PROBLEM TO SOLVE:
For the data that follows, state how many lines hold the string "axis", giving the number by itself.

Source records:
----------------

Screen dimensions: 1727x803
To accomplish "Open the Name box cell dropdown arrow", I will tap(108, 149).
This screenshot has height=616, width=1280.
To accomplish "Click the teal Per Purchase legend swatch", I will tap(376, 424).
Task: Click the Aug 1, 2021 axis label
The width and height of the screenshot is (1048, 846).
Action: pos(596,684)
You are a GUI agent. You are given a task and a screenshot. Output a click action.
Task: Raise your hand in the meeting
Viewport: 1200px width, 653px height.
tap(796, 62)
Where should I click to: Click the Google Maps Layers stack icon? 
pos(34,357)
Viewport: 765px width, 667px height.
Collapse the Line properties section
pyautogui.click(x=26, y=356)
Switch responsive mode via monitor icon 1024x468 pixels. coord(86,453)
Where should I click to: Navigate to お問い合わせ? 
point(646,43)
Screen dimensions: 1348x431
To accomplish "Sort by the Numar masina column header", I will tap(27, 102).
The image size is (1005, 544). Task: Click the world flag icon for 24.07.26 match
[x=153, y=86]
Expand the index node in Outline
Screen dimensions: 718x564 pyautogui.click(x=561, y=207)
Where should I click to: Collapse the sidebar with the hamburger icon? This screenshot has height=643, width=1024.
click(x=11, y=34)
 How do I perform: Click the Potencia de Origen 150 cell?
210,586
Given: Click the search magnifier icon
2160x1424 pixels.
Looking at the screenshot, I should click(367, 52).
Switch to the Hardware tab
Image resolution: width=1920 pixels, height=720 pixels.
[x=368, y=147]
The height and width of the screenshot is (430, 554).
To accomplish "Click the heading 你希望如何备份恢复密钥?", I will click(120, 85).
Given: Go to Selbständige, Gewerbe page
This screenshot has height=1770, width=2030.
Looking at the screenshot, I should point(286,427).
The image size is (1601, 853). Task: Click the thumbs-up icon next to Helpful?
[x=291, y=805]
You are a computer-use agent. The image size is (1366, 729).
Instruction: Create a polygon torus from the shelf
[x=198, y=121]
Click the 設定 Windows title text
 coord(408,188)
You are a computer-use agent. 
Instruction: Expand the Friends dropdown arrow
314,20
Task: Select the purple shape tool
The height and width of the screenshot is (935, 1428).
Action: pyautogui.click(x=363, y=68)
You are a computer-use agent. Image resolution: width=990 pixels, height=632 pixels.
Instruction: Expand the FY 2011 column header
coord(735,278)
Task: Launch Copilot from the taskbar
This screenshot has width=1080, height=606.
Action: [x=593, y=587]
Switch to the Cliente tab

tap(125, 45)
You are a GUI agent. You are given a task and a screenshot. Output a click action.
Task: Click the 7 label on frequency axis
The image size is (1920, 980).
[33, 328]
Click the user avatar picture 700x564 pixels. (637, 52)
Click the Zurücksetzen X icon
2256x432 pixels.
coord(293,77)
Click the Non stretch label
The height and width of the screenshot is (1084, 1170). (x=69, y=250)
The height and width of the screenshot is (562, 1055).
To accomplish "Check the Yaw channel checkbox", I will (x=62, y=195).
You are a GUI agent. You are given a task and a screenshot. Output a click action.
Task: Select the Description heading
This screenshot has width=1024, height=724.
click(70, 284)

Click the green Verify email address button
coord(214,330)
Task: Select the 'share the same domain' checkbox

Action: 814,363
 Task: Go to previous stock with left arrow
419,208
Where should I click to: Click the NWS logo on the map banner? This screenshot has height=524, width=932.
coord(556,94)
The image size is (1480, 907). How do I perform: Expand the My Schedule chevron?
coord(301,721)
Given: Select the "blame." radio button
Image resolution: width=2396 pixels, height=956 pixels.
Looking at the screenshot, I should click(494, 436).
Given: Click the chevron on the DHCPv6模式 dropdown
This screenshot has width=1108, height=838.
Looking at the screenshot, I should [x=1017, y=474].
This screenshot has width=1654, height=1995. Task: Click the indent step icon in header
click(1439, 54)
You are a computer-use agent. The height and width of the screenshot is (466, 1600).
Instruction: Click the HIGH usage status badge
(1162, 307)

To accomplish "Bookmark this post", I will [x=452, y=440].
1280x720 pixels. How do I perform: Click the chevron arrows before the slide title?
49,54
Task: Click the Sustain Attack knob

----------------

SOLUTION BELOW:
2